## Task directions
Look through the entries below and report every line that has "device".

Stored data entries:
============================================================

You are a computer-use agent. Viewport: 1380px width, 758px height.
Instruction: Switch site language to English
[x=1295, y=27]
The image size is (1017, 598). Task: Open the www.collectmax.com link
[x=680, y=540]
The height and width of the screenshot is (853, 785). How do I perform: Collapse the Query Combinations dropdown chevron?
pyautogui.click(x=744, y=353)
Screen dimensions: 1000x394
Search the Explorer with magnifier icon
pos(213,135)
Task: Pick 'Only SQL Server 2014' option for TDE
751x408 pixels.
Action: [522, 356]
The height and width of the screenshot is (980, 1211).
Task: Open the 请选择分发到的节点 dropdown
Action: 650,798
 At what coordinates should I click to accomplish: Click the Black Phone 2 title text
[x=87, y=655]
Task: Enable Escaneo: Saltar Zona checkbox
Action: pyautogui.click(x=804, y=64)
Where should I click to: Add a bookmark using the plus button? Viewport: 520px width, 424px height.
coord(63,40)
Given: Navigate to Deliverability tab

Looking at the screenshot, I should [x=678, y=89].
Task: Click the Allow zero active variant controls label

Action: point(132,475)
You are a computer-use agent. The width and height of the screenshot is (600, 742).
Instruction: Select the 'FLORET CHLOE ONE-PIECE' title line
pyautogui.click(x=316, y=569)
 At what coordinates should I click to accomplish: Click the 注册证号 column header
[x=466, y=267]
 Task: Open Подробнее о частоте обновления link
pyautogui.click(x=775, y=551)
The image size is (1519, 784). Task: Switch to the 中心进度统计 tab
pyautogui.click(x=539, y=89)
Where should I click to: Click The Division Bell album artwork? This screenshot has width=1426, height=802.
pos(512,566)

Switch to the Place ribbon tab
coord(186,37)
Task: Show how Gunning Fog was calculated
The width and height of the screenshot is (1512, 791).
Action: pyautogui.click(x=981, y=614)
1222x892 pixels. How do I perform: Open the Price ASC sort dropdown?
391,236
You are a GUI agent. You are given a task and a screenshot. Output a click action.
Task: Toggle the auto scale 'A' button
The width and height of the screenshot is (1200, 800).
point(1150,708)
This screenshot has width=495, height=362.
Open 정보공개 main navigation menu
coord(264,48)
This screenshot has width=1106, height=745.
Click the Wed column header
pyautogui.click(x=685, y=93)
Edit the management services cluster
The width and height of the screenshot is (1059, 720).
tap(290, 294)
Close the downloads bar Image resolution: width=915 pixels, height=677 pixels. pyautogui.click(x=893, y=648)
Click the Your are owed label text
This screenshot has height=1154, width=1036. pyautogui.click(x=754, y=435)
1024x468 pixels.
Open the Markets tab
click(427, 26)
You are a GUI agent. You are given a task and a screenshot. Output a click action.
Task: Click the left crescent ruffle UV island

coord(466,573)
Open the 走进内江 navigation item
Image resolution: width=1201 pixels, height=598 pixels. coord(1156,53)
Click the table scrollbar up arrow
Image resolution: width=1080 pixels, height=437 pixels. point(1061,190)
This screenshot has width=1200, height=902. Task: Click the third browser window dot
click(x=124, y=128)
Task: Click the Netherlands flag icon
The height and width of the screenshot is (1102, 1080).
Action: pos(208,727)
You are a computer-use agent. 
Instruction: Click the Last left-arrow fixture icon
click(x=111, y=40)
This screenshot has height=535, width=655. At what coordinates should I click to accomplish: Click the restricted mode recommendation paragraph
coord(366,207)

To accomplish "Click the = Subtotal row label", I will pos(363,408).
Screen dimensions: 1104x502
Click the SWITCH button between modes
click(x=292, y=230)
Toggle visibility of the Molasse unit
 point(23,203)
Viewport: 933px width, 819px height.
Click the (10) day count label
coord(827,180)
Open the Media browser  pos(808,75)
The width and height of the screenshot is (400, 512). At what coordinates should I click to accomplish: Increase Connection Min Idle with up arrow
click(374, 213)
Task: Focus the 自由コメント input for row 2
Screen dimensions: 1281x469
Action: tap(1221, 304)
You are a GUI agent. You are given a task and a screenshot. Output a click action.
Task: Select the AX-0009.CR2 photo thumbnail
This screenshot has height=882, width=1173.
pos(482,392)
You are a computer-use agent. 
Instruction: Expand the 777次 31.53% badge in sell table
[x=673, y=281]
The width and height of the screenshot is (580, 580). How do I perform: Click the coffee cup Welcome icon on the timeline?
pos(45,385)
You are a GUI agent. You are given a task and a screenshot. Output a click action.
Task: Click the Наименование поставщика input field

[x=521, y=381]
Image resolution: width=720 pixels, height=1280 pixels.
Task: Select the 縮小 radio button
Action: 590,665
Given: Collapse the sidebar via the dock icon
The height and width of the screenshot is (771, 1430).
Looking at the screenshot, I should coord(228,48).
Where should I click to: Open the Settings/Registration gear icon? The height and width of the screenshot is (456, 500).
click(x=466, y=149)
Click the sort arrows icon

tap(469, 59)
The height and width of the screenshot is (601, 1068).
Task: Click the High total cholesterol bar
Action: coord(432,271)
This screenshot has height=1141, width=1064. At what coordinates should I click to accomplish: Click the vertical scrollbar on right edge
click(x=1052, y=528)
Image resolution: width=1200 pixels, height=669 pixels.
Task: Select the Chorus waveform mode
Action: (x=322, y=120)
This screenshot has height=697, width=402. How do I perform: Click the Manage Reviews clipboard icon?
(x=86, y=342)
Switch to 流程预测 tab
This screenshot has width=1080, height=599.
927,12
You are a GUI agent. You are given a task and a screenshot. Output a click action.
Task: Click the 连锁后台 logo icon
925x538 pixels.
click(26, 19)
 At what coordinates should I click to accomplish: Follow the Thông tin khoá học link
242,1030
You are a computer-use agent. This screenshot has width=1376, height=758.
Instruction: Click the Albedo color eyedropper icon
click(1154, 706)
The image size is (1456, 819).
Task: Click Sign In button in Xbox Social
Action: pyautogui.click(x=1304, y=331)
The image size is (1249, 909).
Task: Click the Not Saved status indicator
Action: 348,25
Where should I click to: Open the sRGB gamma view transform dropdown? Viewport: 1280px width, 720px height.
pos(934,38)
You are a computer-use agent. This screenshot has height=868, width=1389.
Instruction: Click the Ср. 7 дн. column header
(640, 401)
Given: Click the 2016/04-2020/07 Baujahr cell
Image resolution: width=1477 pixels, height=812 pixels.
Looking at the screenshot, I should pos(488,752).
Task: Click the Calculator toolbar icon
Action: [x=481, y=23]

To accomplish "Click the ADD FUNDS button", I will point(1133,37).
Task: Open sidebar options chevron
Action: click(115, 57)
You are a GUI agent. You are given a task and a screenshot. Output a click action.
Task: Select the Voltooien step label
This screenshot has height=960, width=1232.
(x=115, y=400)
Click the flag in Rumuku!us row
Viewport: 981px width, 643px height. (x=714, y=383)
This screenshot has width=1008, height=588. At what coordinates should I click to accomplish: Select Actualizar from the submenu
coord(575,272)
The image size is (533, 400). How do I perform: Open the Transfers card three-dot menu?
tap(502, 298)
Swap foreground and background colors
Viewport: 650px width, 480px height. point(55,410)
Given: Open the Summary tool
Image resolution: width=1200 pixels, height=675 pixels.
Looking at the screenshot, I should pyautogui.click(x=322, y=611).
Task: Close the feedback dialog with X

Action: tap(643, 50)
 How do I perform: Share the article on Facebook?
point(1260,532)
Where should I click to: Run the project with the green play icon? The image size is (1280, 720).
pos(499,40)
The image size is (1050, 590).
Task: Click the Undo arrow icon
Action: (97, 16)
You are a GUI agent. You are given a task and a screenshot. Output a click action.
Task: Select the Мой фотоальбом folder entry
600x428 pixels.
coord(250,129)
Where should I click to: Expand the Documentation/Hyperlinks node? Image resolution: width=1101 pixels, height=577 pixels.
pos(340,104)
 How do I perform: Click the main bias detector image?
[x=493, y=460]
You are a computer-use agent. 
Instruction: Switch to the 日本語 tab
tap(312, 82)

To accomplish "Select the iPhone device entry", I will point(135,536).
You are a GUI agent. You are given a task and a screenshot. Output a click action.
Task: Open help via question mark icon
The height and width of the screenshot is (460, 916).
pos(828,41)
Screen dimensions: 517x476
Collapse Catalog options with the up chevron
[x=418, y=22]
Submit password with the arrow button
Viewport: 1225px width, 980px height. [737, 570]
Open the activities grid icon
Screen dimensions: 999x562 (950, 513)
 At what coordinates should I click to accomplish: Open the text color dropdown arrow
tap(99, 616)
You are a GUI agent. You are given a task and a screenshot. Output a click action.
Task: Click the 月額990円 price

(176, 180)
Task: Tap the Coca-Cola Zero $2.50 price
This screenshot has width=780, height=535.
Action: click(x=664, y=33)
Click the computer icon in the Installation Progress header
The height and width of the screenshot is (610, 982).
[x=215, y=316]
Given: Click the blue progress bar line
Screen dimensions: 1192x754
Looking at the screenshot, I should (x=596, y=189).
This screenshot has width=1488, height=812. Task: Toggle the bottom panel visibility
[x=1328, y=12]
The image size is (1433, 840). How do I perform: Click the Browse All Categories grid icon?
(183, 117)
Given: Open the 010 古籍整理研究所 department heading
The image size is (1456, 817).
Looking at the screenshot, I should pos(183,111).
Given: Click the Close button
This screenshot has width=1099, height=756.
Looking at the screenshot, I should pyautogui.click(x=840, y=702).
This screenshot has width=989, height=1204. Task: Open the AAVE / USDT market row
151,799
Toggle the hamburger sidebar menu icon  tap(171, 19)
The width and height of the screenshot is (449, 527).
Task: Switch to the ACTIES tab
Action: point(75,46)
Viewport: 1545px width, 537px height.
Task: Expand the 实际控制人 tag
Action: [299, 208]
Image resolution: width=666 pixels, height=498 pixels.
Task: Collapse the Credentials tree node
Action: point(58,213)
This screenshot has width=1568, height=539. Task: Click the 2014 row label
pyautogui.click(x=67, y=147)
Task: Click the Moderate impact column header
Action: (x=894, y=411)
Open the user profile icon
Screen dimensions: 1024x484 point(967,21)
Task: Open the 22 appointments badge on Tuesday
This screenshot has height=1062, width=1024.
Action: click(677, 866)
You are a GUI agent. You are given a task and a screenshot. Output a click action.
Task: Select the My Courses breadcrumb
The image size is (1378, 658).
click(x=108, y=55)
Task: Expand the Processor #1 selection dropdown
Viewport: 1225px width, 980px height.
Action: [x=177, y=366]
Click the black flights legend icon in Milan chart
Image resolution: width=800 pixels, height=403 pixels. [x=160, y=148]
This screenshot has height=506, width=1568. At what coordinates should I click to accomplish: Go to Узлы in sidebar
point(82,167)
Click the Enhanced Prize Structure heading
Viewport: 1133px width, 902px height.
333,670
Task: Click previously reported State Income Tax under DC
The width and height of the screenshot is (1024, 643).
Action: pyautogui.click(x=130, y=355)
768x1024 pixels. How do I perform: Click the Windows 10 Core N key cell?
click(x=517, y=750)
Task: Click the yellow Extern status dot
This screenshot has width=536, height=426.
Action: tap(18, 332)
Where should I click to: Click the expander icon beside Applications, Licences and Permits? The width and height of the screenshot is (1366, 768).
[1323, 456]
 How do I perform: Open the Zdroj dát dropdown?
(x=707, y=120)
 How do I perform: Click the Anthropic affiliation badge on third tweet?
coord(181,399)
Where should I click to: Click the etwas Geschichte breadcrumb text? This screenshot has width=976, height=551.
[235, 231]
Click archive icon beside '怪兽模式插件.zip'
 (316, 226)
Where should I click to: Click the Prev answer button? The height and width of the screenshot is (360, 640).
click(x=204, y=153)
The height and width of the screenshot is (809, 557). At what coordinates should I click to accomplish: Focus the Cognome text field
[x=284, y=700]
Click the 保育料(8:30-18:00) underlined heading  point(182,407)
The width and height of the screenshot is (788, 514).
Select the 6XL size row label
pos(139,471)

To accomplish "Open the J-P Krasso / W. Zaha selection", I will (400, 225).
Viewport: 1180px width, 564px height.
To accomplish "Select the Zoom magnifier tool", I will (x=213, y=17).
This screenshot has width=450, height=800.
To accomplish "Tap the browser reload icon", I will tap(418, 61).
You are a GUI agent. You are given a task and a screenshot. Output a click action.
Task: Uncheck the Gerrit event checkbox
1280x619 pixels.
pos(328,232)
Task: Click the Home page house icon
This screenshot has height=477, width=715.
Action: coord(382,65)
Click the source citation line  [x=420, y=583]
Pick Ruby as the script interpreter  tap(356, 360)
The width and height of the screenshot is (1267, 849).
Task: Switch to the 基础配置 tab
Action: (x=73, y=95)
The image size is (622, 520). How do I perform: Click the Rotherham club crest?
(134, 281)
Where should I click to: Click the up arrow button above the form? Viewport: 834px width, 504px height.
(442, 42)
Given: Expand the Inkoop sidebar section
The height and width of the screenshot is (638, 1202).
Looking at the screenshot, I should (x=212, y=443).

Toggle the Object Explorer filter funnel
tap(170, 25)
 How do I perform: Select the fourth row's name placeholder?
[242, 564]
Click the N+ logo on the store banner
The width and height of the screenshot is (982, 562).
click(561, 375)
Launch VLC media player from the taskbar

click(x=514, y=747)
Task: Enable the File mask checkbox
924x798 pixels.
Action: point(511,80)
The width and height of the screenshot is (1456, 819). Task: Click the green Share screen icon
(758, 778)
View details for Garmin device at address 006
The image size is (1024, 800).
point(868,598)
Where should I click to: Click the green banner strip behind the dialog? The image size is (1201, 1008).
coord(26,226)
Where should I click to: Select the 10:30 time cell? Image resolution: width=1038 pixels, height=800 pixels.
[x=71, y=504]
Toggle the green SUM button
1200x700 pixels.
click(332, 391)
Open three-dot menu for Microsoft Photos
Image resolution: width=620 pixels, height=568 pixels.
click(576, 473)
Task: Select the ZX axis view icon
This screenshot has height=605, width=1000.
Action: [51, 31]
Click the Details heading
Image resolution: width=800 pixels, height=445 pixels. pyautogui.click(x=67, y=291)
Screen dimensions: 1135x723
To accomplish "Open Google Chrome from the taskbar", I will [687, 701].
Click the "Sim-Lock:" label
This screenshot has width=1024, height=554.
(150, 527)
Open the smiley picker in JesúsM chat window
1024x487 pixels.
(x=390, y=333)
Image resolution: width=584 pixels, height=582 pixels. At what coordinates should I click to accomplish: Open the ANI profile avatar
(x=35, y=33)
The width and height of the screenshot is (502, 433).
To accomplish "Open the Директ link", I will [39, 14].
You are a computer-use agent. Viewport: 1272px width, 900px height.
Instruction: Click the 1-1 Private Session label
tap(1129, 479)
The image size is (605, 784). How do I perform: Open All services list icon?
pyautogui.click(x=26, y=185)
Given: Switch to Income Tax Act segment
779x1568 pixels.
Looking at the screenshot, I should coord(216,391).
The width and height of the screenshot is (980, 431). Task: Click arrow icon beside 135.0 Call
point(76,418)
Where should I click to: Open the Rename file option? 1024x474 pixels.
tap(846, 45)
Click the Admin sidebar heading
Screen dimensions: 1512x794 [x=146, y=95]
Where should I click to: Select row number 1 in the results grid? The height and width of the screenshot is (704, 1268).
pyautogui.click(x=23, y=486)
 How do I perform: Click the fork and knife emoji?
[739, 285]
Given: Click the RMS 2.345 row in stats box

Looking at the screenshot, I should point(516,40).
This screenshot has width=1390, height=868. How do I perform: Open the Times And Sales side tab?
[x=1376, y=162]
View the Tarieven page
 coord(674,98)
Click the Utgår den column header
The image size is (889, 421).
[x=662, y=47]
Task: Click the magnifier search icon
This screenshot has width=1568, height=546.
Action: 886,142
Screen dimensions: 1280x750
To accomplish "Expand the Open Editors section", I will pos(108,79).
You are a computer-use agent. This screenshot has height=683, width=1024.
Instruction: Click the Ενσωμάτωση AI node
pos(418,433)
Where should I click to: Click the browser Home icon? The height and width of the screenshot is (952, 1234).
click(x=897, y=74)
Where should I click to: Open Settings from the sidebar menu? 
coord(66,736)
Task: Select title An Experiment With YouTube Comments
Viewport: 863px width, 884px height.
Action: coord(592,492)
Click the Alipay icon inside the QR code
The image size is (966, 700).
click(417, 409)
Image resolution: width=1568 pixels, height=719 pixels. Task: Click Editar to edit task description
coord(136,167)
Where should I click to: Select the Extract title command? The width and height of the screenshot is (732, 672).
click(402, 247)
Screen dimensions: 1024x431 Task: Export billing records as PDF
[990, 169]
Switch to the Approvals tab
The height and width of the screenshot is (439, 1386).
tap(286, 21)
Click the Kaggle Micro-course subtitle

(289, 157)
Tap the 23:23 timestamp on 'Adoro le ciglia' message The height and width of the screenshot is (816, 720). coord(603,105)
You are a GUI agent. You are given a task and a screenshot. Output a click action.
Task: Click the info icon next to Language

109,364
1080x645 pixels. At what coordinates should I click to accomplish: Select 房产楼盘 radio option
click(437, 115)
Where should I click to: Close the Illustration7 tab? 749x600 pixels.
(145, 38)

============================================================

## Result of this exercise
To accomplish "Select the iPhone device entry", I will point(135,536).
View details for Garmin device at address 006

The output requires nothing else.